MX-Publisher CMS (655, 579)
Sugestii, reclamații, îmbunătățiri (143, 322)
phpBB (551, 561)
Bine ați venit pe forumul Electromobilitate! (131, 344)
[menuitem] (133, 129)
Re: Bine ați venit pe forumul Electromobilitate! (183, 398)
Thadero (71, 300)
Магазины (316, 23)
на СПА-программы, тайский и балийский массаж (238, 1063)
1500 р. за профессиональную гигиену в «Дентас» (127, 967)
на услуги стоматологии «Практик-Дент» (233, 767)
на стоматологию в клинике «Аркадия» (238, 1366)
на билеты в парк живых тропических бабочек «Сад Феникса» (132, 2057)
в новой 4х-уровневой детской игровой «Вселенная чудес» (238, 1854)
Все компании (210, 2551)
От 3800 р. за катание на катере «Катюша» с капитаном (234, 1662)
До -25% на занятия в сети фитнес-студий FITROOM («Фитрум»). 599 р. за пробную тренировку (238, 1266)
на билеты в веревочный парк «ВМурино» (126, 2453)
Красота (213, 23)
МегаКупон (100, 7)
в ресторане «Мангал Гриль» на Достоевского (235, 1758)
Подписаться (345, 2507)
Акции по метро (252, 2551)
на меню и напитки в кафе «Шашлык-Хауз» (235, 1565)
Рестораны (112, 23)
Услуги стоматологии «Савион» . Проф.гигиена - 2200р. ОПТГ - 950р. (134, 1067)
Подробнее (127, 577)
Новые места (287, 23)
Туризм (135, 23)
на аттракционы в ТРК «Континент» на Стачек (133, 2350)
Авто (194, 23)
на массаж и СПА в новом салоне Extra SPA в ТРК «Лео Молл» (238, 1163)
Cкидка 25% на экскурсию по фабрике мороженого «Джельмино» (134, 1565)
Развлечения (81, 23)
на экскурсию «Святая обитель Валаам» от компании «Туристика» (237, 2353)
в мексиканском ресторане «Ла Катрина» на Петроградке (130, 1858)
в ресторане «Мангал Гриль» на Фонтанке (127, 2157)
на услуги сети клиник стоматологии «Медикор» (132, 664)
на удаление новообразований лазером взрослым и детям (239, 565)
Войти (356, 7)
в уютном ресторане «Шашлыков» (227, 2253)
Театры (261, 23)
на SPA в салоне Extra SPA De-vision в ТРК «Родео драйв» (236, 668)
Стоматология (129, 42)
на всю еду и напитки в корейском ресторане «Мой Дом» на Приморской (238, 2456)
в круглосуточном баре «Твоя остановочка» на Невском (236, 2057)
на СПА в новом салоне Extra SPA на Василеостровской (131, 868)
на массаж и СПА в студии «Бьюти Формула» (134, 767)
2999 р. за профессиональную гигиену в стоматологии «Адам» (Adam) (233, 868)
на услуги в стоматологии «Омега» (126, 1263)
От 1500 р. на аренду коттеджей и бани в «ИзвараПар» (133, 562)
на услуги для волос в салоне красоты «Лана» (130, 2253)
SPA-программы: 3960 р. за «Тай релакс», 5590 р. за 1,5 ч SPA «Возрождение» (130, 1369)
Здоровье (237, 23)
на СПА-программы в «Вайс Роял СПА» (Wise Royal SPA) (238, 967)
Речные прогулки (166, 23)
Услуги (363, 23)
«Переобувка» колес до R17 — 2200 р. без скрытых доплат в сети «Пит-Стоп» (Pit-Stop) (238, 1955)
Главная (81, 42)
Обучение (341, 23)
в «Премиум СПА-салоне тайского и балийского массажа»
■ ■ ■
WHAT THE TASK ASKS :: Copy the material above from the line containing "на SPA в салоне" through the end of the material, keeping each request as it is. In the answers, multiply every coordinate by 2.4 and round to the nearest whole number, with halves rounded up.

WRITTEN ANSWER ::
на SPA в салоне Extra SPA De-vision в ТРК «Родео драйв» (566, 1603)
Стоматология (310, 101)
на всю еду и напитки в корейском ресторане «Мой Дом» на Приморской (571, 5894)
в круглосуточном баре «Твоя остановочка» на Невском (566, 4937)
на СПА в новом салоне Extra SPA на Василеостровской (314, 2083)
на массаж и СПА в студии «Бьюти Формула» (322, 1841)
2999 р. за профессиональную гигиену в стоматологии «Адам» (Adam) (559, 2083)
на услуги в стоматологии «Омега» (302, 3031)
От 1500 р. на аренду коттеджей и бани в «ИзвараПар» (319, 1349)
на услуги для волос в салоне красоты «Лана» (312, 5407)
SPA-программы: 3960 р. за «Тай релакс», 5590 р. за 1,5 ч SPA «Возрождение» (312, 3286)
Здоровье (569, 55)
на СПА-программы в «Вайс Роял СПА» (Wise Royal SPA) (571, 2321)
Речные прогулки (398, 55)
Услуги (871, 55)
«Переобувка» колес до R17 — 2200 р. без скрытых доплат в сети «Пит-Стоп» (Pit-Stop) (571, 4692)
Главная (194, 101)
Обучение (818, 55)
в «Премиум СПА-салоне тайского и балийского массажа»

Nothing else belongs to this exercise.